Depois se ter institucionalizado o lóbi em Bruxelas a atividade cresceu até atingir o número de 30.000 lobistas, estando acreditadas no registo de transparência da União Europeia mais de 6.000 organizações. Já em Washington existem mais de 50.000 organizações registadas para o efeito. Noutros países europeus esta é também uma realidade igualmente regulamentada, como acontece na Alemanha, na Áustria, na Dinamarca, na França, na Irlanda, no Reino Unido ou na Suécia.
Acompanhando a tendência, e após largos anos de promessas, discussões e divagações sobre o tema, importa registar que houve quem avançasse com um projeto legislativo em Portugal, pelo que há que reconhecer aqui o papel central desempenhado pelo Secretário de Estado Pedro Lomba.
A este projeto não se lhe ouviu contestação senão a de o texto não incluir a atividade dos Deputados na Assembleia da República. Percebendo-se a questão colocada, o facto é que as realidades abrangidas são diversas, podendo exigir-se regulamentação específica consoante se trata da Administração, do Executivo ou do Parlamento, razão pela qual também vários países apresentam legislação cujo âmbito não é coincidente. Penso, nomeadamente, nas diferentes exigências que um sistema de “pegada legislativa” – que permite acompanhar os diferentes passos do procedimento legislativo, os contributos recebidos, as intervenções de especialistas, entre outros – tem perante procedimentos legislativos tão diversos como os do Parlamento e do Governo.

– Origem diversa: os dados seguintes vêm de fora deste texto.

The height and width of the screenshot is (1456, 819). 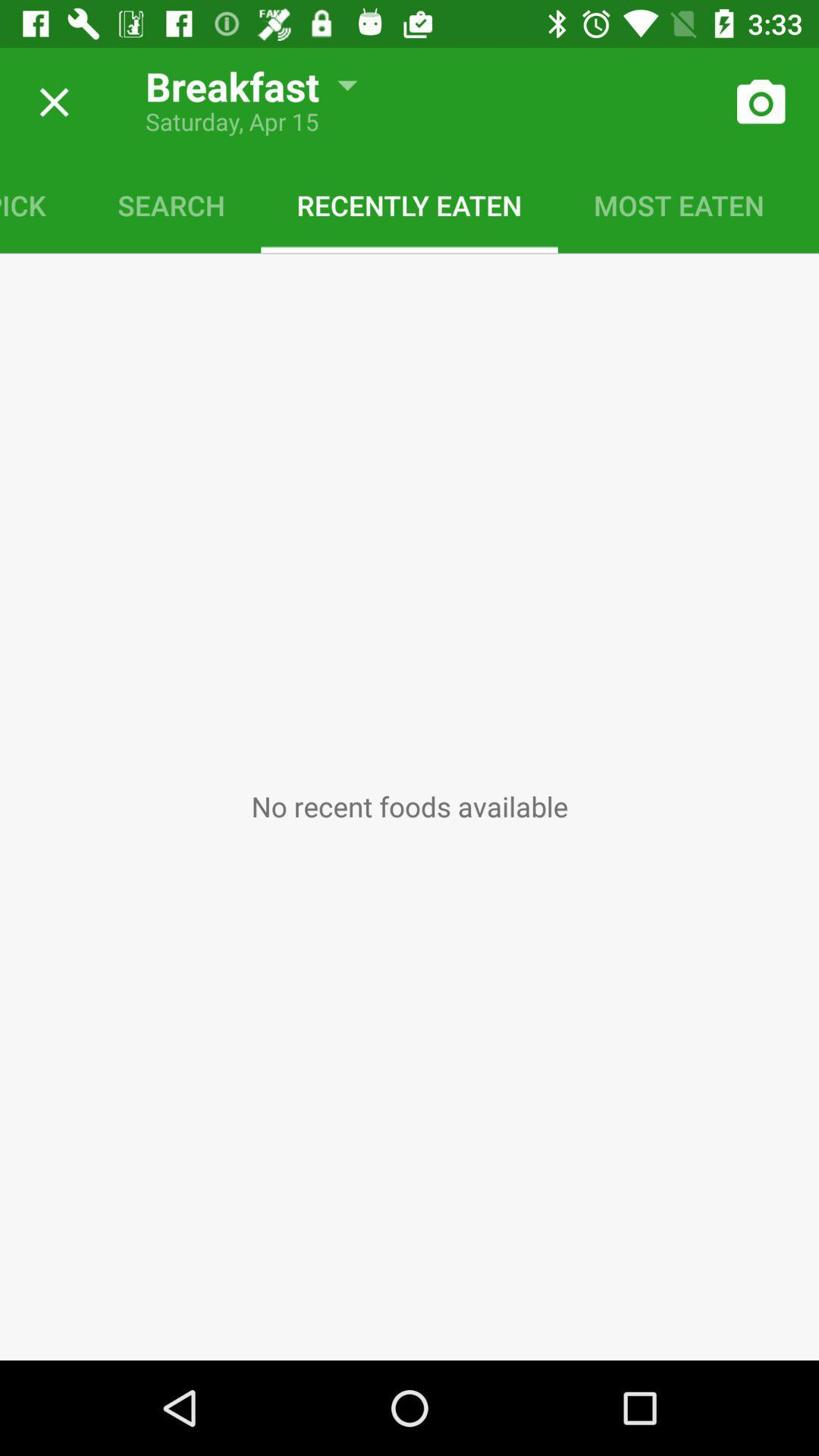 What do you see at coordinates (760, 102) in the screenshot?
I see `take a photo` at bounding box center [760, 102].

As vantagens da regulamentação são muitas. Nomeadamente por nos processos decisórios em causa se agilizar a obtenção de elementos a considerar, por se potenciar a participação de interesses sub-representados, por se elevar a qualidade e eficácia das decisões, por se conferir transparência, por se evitar melhor a captura do decisor por interesses alheios aos públicos, por se preservar melhor a autonomia intencional das instituições públicas, por se facilitar a prevenção e o combate a fenómenos de tráfico de influência e corrupção, e também, designadamente, por se permitir oferecer ao decisor uma defesa importante, que permita lançar luz sobre atuações por vezes confundidas com fenómenos patológicos. Tudo também em abono da credibilidade, da transparência e da confiança do cidadão nos entes públicos.
Penso, por tudo isto, que o temor que pode existir atualmente será melhor vencido, e com vantagens, pela corporização legal da realidade: a existência atestada do fenómeno e a regulamentação da sua atuação, a par da adoção de regras de conduta dos lobistas, poderão oferecer a segurança que hoje não temos.